Kaufpreise in Umland-Kreisstädten steigen weiter deutlich an.

Das Marktforschungsinstitut des IVD Süd e.V. hat am 22. Januar 2021 im Rahmen einer Video-Pressekonferenz den traditionellen Spezialbericht für den Wohnimmobilienmarkt im Münchner Umland vorgelegt und die aktuelle Marktlage in den Landkreisen Freising, Erding, Ebersberg, München, Starnberg, Fürstenfeldbruck, Dachau und Bad Tölz-Wolfratshausen analysiert.

Der Kaufmarkt in den Kreisstädten des Münchner Umlands war im Halbjahreszeitraum Frühjahr – Herbst 2020 weiterhin durch ein ansteigendes Preisniveau geprägt. Im Marktsegment der Eigentumswohnungen stach v.a. die ohnehin teuerste Kreisstadt Starnberg mit einem Plus von 6,0 % hervor, gefolgt von Fürstenfeldbruck und Dachau mit jeweils +4,4 %. Lediglich in Freising und Erding fielen die Teuerungsraten mit +1,1 % bzw. +1,0 % moderater aus. Zum Vergleich: Eine Eigentumswohnung in der Landeshauptstadt München kostete im Herbst 2020 im Schnitt +3,2 % mehr als ein halbes Jahr zuvor (alle Werte in dieser Pressemeldung beziehen sich auf Bestandsobjekte im guten Wohnwert).

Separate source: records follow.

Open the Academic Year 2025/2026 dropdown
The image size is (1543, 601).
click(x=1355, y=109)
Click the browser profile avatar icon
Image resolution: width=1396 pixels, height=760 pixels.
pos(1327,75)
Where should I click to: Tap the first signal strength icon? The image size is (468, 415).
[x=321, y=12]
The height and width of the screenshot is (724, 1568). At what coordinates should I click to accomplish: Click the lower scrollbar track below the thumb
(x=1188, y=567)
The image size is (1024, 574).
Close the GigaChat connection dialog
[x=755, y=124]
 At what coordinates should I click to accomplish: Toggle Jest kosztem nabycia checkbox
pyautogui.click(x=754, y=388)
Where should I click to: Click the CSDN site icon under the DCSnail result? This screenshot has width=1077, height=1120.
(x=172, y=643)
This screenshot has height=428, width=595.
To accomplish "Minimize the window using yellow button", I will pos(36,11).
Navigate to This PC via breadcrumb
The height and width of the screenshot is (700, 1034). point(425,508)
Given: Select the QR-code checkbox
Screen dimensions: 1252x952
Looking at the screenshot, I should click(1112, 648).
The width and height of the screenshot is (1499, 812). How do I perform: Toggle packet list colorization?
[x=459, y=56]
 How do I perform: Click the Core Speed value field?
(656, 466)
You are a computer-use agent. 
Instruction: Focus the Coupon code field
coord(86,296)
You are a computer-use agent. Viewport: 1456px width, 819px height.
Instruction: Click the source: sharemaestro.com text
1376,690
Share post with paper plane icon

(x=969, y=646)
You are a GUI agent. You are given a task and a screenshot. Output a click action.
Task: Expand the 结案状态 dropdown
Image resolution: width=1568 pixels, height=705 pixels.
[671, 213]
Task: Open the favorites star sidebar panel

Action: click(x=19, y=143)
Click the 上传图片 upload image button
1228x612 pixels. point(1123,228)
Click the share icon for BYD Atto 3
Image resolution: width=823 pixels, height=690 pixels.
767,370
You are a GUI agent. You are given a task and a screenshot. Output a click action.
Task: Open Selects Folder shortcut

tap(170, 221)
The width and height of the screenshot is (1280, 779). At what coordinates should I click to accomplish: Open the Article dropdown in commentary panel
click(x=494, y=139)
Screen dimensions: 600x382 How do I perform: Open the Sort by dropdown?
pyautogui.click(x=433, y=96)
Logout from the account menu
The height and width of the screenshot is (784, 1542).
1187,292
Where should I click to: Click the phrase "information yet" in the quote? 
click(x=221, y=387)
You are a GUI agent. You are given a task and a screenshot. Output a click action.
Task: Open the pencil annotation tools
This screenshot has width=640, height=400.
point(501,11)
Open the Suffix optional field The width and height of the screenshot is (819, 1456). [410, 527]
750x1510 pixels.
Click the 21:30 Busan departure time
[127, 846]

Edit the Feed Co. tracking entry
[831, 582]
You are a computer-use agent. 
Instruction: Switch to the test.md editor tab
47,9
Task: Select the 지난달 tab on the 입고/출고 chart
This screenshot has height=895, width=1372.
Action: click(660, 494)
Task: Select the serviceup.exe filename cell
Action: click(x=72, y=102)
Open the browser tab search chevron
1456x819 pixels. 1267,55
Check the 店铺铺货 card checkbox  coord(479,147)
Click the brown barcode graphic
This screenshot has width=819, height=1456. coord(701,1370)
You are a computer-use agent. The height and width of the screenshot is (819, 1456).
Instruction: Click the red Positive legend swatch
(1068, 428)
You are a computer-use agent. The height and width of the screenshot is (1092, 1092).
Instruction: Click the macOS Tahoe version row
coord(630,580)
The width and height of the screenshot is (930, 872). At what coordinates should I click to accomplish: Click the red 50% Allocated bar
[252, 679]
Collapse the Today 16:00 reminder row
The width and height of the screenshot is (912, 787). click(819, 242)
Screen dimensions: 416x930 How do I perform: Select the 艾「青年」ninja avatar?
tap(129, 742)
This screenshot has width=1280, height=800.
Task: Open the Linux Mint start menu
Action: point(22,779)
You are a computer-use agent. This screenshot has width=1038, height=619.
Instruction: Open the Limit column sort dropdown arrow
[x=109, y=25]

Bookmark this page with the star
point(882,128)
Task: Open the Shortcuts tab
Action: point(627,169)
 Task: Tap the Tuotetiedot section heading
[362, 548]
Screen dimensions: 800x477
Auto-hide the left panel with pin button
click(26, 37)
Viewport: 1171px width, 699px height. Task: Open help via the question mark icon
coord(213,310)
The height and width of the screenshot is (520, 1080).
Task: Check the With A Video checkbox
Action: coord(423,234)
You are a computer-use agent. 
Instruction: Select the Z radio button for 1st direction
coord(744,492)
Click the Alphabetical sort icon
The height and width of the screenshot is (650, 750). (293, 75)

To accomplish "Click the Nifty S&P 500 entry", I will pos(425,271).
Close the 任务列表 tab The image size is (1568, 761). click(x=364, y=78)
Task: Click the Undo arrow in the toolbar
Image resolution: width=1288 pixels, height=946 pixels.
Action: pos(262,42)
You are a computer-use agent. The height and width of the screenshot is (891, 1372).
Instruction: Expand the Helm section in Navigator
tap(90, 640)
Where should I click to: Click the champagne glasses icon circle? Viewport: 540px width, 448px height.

Häuser zum Kauf erfuhren im aktuellen Untersuchungszeitraum eine ähnliche Entwicklung. Für Einfamilienhäuser legten die Kaufpreise, jeweils von einem relativ günstigen Basisniveau ausgehend, in Ebersberg (+7,2 %) und Fürstenfeldbruck (+4,5 %) massiv zu. Nur in Freising – der zweitteuersten Kreisstadt in diesem Marktsegment – blieb das Preisniveau im Halbjahresvergleich konstant. Bei Doppelhaushälften wurden in allen Kreisstädten Preisanstiege registriert – Spitzenreiter in dieser Marktsparte war Starnberg (+4,5 %), gefolgt von Ebersberg (+3,8 %). In München verteuerten sich Einfamilienhäuser im Betrachtungszeitraum um +5,6 % und Doppelhaushälften um +3,7 %.